[OMPI devel] mpirun hang (regression in bffb2b7a4bb49c9188d942201b8a8f04872ff63c)

2014-12-24 Thread Gilles Gouaillardet
Ralph,

i tried to debug the issue reported by Siegmar at
http://www.open-mpi.org/community/lists/users/2014/12/26052.php

i have not been able to try this on an heterogeneous cluster yet, but i
could
reproduce a hang with 2 nodes and 3 tasks :

mpirun -host node0,node1 -np 3 --mca btl tcp,self --mca coll ^ml
./helloworld

git bisect pointed to commit
https://github.com/hppritcha/ompi/commit/bffb2b7a4bb49c9188d942201b8a8f04872ff63c,
and reverting a subpart of this commit "fixes" the hang
(see attached patch)

your change correctly prevents the use of uninitialized data (worst case
scenario is a crash),
but has some undesired side effects that eventually causes a hang.

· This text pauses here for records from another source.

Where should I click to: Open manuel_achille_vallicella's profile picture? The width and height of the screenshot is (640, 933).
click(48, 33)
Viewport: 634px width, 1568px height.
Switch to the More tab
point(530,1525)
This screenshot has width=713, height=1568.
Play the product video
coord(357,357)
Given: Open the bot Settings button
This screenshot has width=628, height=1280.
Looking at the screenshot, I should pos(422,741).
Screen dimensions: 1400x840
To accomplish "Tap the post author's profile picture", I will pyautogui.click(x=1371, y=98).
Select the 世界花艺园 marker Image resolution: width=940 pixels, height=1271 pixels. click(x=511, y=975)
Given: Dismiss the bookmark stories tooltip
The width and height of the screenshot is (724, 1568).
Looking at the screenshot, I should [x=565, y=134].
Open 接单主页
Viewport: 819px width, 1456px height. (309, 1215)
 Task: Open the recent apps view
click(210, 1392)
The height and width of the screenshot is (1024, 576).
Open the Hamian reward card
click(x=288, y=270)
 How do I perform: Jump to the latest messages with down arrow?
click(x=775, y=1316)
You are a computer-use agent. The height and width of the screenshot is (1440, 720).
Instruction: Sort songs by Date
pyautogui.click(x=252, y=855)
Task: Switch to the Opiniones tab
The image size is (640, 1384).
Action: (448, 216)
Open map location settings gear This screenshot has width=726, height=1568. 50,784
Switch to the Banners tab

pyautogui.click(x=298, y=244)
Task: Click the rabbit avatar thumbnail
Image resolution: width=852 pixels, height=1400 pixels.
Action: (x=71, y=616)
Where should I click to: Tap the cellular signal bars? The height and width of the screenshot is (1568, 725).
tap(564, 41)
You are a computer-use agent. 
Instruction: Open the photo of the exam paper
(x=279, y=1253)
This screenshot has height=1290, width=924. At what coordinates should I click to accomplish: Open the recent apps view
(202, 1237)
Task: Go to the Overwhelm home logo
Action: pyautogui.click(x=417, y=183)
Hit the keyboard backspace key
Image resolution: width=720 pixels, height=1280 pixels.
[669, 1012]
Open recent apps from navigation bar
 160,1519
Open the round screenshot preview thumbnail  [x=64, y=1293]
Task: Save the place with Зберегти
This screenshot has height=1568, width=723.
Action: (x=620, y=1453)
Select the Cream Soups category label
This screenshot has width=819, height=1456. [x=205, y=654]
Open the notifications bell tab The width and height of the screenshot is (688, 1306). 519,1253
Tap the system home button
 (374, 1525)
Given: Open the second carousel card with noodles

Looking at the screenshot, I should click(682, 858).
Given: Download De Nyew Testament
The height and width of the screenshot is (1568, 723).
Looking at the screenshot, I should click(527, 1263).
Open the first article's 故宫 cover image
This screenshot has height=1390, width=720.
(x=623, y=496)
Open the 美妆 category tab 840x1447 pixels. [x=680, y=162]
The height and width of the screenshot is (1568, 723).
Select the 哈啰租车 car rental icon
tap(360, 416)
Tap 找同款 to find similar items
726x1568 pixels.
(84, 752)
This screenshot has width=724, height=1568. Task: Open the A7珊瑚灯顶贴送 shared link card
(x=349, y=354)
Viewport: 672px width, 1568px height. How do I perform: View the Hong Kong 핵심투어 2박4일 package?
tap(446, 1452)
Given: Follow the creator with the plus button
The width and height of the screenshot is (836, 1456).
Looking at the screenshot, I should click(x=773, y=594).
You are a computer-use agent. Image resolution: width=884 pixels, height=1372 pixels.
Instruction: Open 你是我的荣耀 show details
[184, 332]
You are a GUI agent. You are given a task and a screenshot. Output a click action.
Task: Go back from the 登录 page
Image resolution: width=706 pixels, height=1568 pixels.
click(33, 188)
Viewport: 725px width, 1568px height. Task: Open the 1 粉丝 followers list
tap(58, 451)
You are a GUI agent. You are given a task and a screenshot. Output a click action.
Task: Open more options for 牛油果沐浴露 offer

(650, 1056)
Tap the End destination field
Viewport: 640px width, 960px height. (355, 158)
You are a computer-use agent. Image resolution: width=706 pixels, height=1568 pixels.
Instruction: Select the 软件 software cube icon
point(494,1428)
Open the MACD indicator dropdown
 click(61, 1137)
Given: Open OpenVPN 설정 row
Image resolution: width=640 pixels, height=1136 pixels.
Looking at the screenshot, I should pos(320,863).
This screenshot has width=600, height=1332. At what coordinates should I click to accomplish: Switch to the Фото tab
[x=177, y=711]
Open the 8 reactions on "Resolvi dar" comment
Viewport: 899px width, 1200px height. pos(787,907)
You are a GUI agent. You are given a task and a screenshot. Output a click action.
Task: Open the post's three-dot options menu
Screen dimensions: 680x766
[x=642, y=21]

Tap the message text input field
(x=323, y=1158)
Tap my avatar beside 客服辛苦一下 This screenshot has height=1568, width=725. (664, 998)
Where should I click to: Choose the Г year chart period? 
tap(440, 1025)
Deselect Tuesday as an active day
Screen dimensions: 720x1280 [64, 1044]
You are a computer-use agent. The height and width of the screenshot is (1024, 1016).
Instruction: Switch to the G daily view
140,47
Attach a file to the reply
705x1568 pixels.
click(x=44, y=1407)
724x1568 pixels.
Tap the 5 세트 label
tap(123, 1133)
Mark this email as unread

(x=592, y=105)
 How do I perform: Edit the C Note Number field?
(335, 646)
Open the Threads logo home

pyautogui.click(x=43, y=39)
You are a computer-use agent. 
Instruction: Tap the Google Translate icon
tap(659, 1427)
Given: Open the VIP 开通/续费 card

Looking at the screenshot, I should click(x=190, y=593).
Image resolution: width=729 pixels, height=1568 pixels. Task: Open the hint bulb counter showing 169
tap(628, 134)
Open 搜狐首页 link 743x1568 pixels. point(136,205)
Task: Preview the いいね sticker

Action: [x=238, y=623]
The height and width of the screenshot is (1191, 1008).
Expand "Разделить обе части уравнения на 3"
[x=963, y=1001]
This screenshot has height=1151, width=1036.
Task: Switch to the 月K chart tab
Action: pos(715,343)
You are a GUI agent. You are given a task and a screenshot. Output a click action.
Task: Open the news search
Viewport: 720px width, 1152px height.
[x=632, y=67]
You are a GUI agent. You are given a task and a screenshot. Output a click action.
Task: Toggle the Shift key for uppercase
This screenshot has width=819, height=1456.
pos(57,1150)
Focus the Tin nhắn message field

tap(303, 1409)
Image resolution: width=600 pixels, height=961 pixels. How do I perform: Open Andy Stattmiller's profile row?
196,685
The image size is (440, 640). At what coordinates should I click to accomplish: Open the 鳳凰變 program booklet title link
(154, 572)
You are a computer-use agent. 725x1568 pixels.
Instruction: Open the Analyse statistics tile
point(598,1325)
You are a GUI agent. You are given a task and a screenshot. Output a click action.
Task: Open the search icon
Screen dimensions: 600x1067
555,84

could you please have a look at it ?

Cheers,

Gilles
diff --git a/orte/orted/pmix/pmix_server.c b/orte/orted/pmix/pmix_server.c
index 4f0493c..0f4c816 100644
--- a/orte/orted/pmix/pmix_server.c
+++ b/orte/orted/pmix/pmix_server.c
@@ -1241,9 +1241,9 @@ static void pmix_server_dmdx_resp(int status, orte_process_name_t* sender,
 /* pass across any returned blobs */
 opal_dss.copy_payload(reply, buffer);
 stored = true;
-OBJ_RETAIN(reply);
-PMIX_SERVER_QUEUE_SEND(req->peer, req->tag, reply);
 }
+OBJ_RETAIN(reply);
+PMIX_SERVER_QUEUE_SEND(req->peer, req->tag, reply);
 } else {
 /* If peer has an access to shared memory dstore, check
  * if we already stored data for the target process.


Re: [OMPI devel] mpirun hang (regression in bffb2b7a4bb49c9188d942201b8a8f04872ff63c)

2014-12-24 Thread Ralph Castain
Looks like someone already took care of it this morning - thanks!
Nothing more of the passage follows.